Your instructions:
Convert the records in the stretch from the line containing "Given: Click the VIEW FINANCIAL SUMMARY link" through the line containing "Looking at the", with both of those lines included, into a two-column CSV with the headers instruction and response. Give one row per record, with each field in double quotes, line breaks replaced by spaces, and the pictures left out.

Records for this exercise:
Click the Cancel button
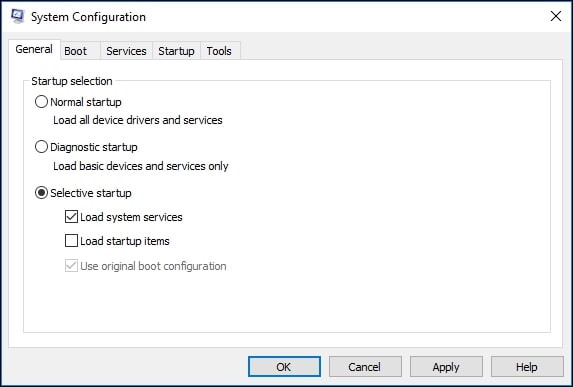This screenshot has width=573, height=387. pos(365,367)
* * *
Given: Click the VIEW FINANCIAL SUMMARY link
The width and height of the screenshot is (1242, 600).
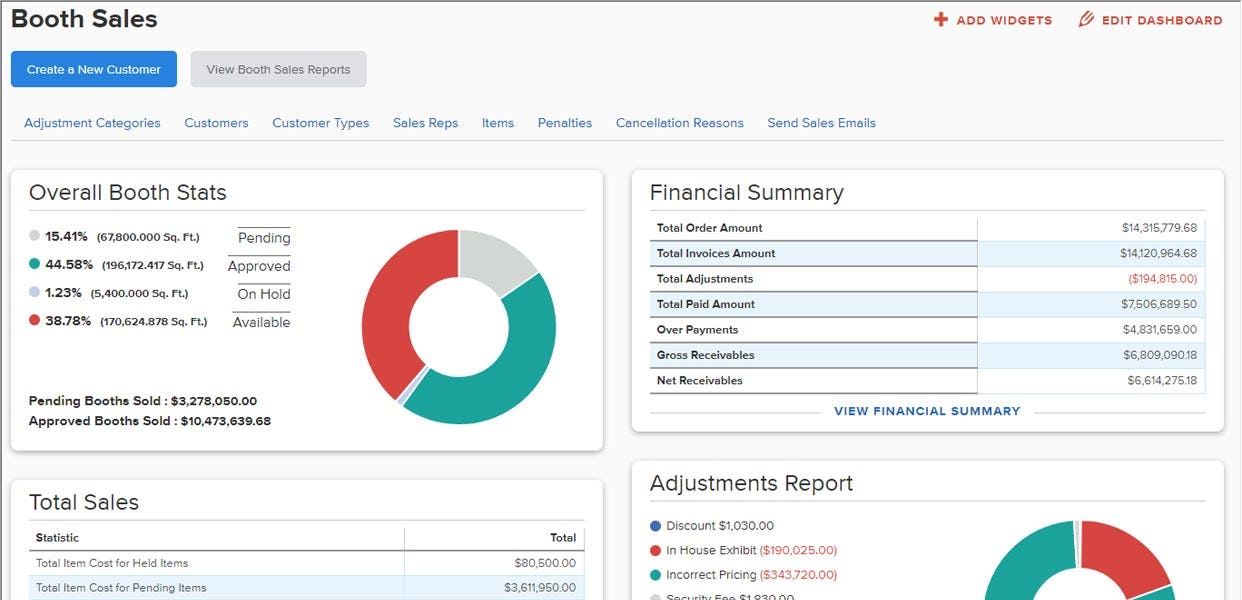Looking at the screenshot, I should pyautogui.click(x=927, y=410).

Exercise output:
instruction,response
"Given: Click the VIEW FINANCIAL SUMMARY link The width and height of the screenshot is (1242, 600).","Looking at the screenshot, I should pyautogui.click(x=927, y=410)."